Depending on your schedule, supper can be your biggest meal of the day. I said making lunch the main meal was preferable, but social life is important for your mentality, too, so whichever way is comfortable, you can choose it.

The menu for supper is pretty much the same as that of lunch. You can rotate 10 to 20 menus around lunch and supper. If you make lunch the biggest meal of the day, supper can be lighter. You can just have soup and bread, or salad and beans. One thing good to have in the evening though is natto, fermented soybeans. Natto germ can best be taken at night.
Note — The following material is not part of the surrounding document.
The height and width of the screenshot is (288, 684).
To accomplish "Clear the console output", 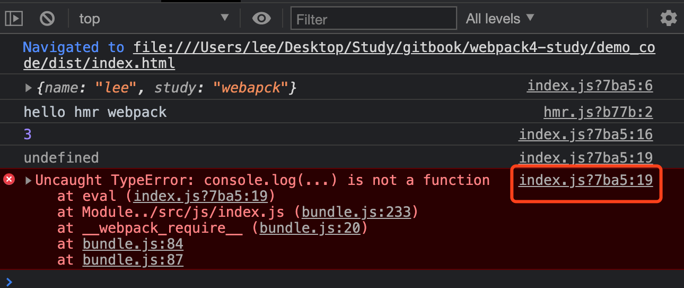I will pos(47,19).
So, fermented brown rice, miso soup with a lot of vegetables, pickles, and natto would be one of the best supper menus. You can have a glass or two glasses of red wine with them, too.
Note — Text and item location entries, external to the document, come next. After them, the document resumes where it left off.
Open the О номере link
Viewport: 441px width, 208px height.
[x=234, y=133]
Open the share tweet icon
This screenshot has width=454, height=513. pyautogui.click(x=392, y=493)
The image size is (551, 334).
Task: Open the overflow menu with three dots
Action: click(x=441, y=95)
What can you have for dessert or snacks?

If you can, you can live without them. Stop eating when you are 70% full or 80% full is good for your stomach and intestines. If you have dessert after supper, it can be too much food to digest. I wouldn’t encourage eating between meals either since you want to give enough breaks to your organs. You don’t want to eat after 8 pm, and if you have the urge to put something in your mouth, you can drink some herb tea. Nevertheless, a strict diet cannot last so you can make exceptions from time to time. You can make your own sweets using raw sugar, honey, brown sugar, or other natural syrup. You can have nuts or dark chocolate with over 70% cacao as snacks, too. Cacao is said to be good for the brain. It boosts blood circulation to the brain.


Occasional feast

Just like making exceptions for dessert and snacks, you can make exceptions for your meals, as well, especially on weekends. I believe 70% of your diet affects your health and not 100%. I know a lot of diets out there are strict but I also know that mental stress is one of the biggest causes of diseases. You want to make your diet lose enough for you to continue practicing and making 30% of your diet to give yourself breaks is a way to go.

First, find ways to enjoy your food while keeping it within your diet, but if you can’t do it, you can break rules from time to time.

What is more critical is that you enjoy your dietary culture.